死闘を繰り広げていた相手を打ち倒し、興奮の絶頂で高らかに勝ち鬨を上げた瞬間。
はちきれんばかりに俺の中にみなぎった何かが、ついにはじけた。
――来た!
体中に抑えきれぬ震えが走り抜ける。
高まる鼓動と共に体中をアドレナリンが駆け巡り、細胞の一つ一つまでが沸き立つように震え出す。
魂の奥底から解放され、爆発するようにほとばしる熱いマグマは、小さな体にはもはや収まらない。
燃えたぎるエネルギーの奔流に、今までの俺の身体は微塵にまで粉々に砕かれ、火山の噴煙のように力強く、勢いのままに伸び広がり、新しい姿へと生まれ変わって行く。
俺は思い切り息を吸い込み、力の限りに歓喜の咆哮を……
「ほい、Bボタン、っと」
ぷしゅ〜ぅぅぅ。
…………
………………
………………えええぇぇええええーっ?!
またぁぁあ〜?!;;;
「『かえんほうしゃ』自力で覚えるまでは、まだまだキャンセルだな〜。
ま、しばらくがんばってくれよ、ヒノまる」
とっとと歩き出す主人の後ろで、すっかり燃え尽きて真っ白な灰になったヒノアラシは、滝のような涙を流したのだった。

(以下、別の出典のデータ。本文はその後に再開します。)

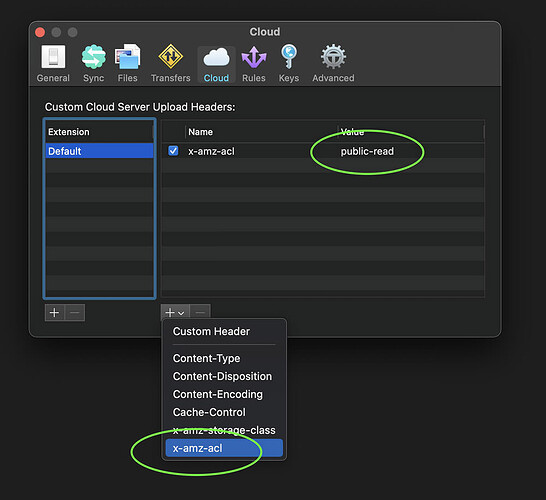Open the Advanced gear preferences
Image resolution: width=546 pixels, height=500 pixels.
[333, 63]
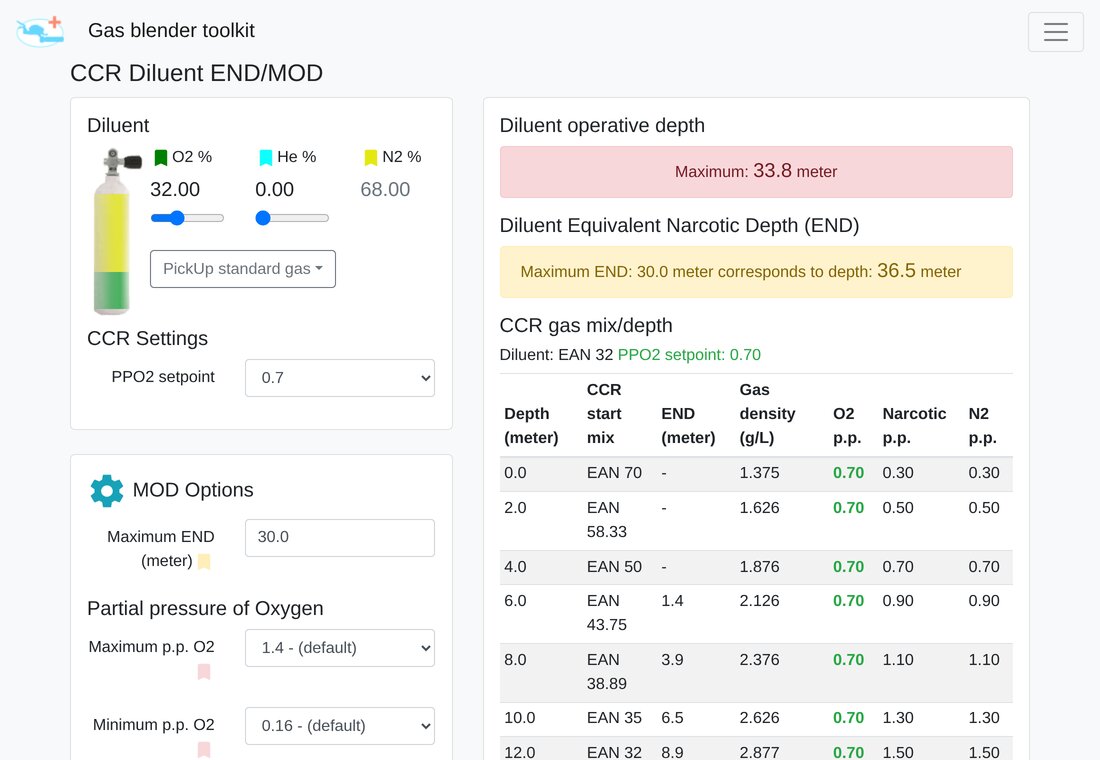The image size is (1100, 760).
Task: Click the Gas blender toolkit diver logo
Action: pyautogui.click(x=40, y=32)
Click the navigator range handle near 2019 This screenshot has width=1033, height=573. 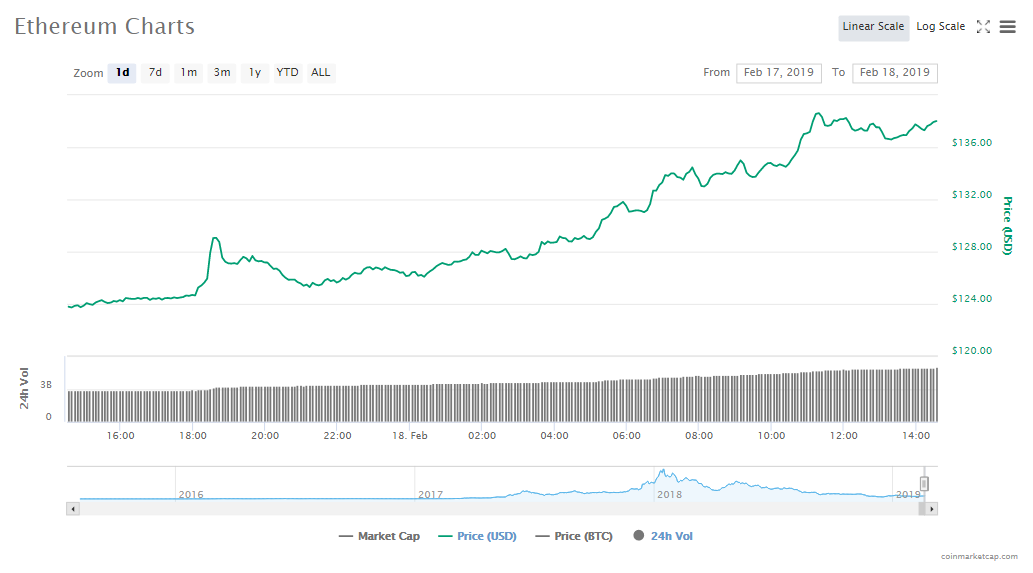925,484
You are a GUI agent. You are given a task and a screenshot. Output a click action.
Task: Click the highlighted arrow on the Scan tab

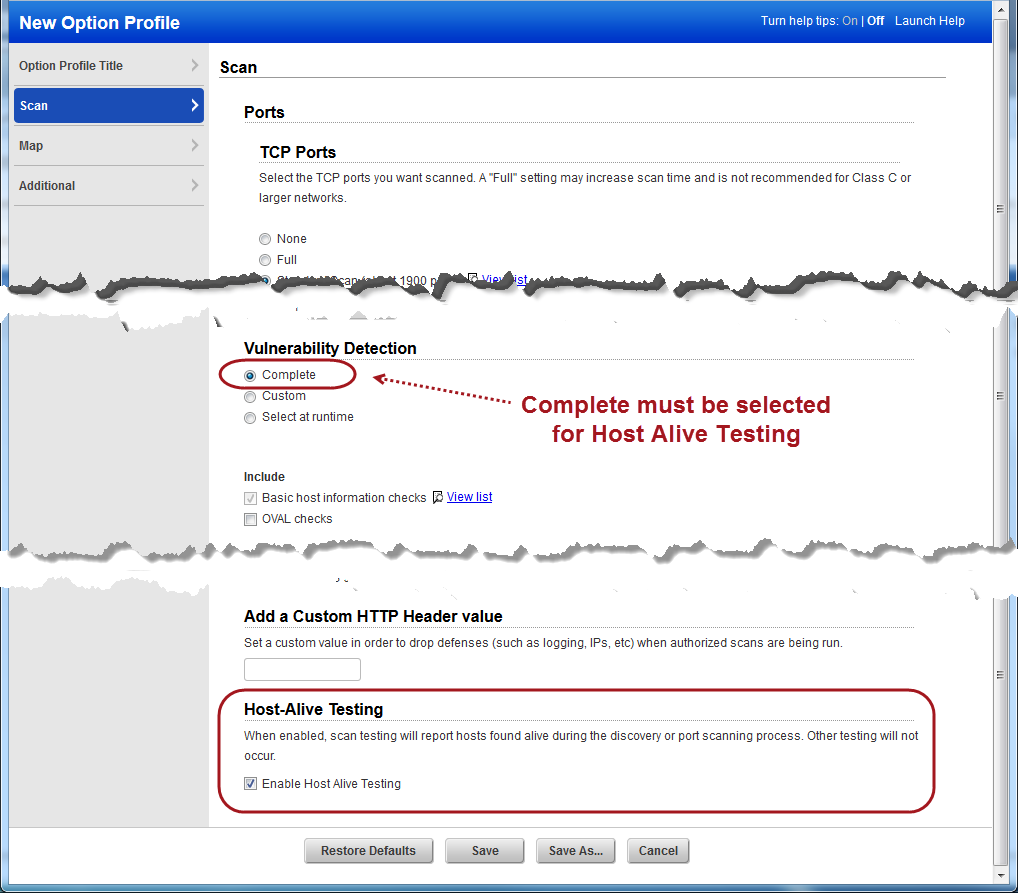tap(196, 105)
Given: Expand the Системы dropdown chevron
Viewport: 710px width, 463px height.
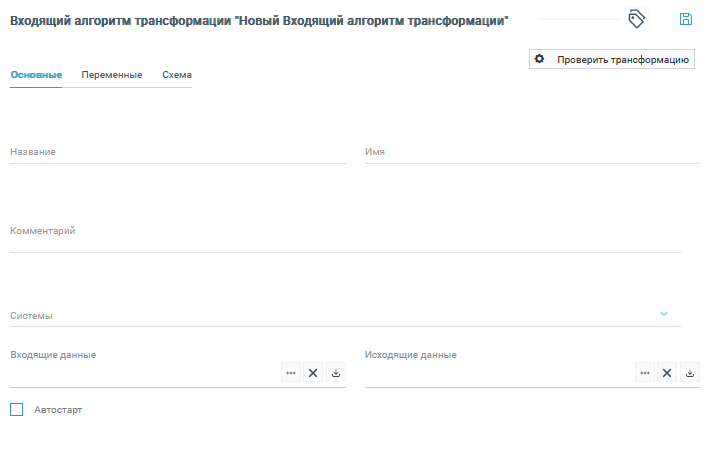Looking at the screenshot, I should (x=664, y=314).
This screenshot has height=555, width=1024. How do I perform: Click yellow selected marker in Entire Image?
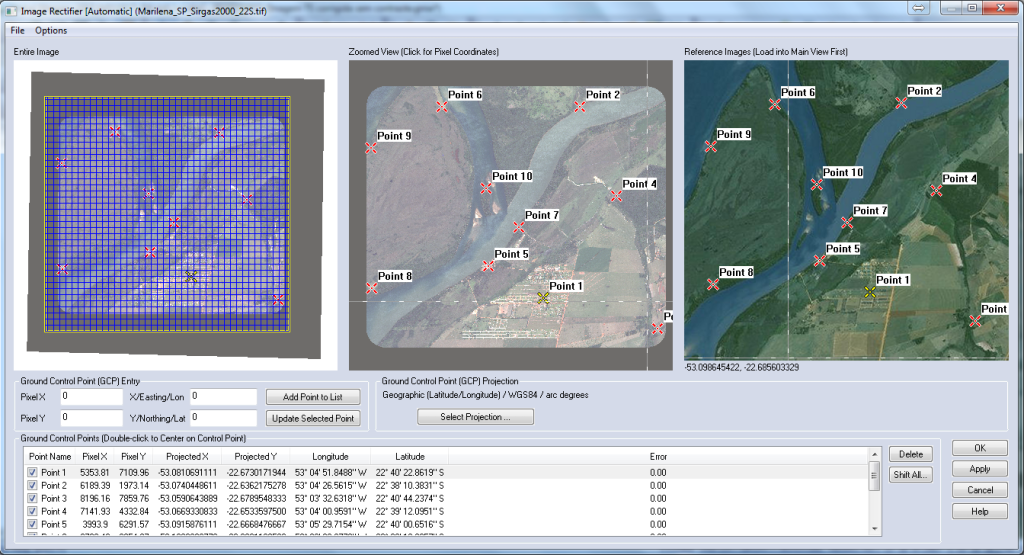tap(191, 276)
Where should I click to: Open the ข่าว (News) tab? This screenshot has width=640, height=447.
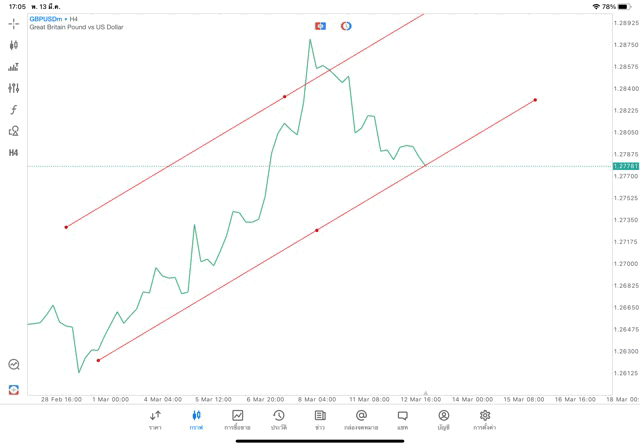tap(320, 420)

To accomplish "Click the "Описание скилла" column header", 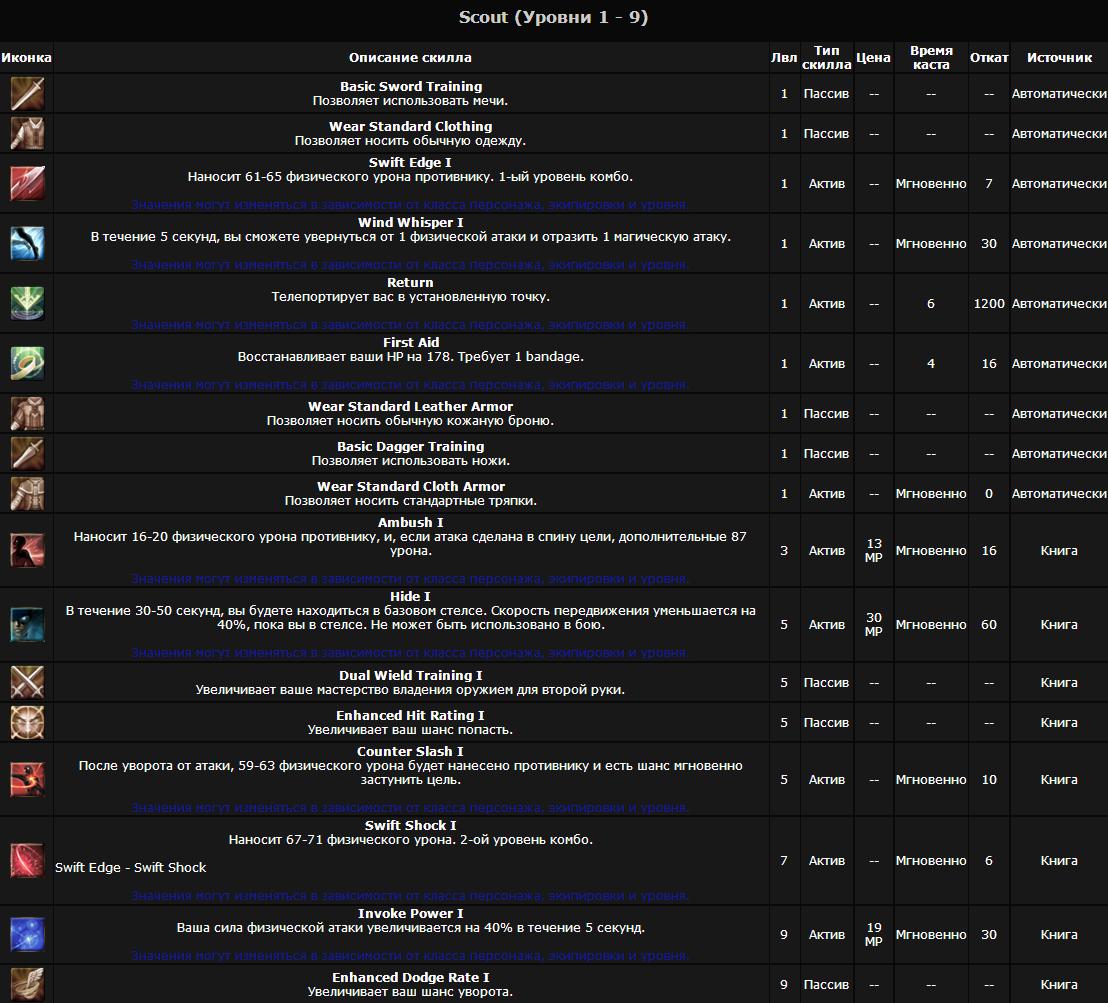I will pyautogui.click(x=410, y=58).
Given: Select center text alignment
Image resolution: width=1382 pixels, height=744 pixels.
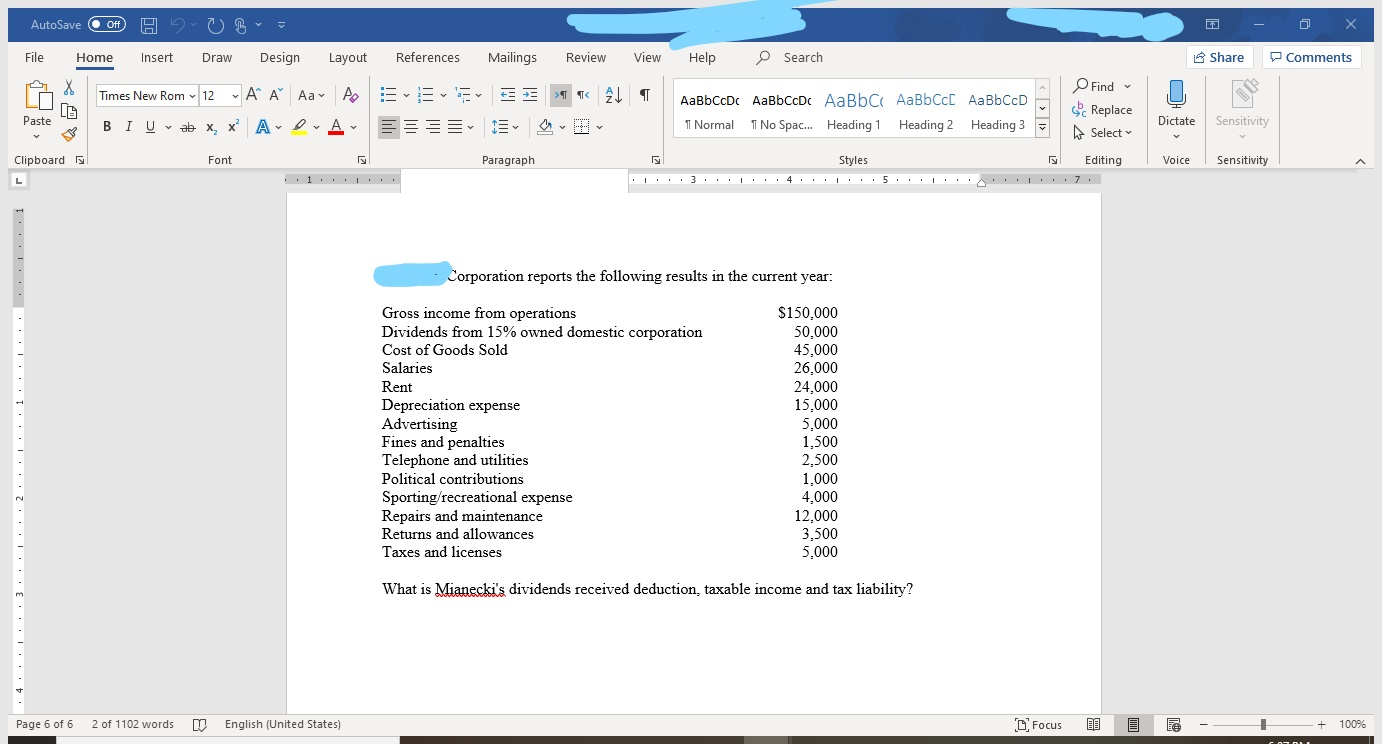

以上は、現在マサラのポケモン図書館で開催中(投稿当時はNo.017さんのサイトピジョンエクスプレス内)の「気軽に小説を楽しもう!」という企画、ポケモンストーリーズ!に参加して、13拍手と『ひでえオチ』(笑)とのほめ言葉(?)をいただいた作品です。
お題は「待つ」。 トレーナーというか、プレイヤーとしてはやりがちなことですが(笑)、ちょっとポケモンの気持ちになって書いてみました。 ぷふっと吹きだしていただければ幸いです〜。
※ 以下は、某所でバトル相手パーティ募集していたときに応募した設定です。性格等は物語の雰囲気で適当に設定しました(笑)
【種族/ニックネーム】ヒノアラシ/ヒノまる
【性別/性格】♂/まじめ
【特性】もうか
【使用技】えんまく でんこうせっか かえんぐるま スピードスター
【備考】Bボタンが嫌いです……。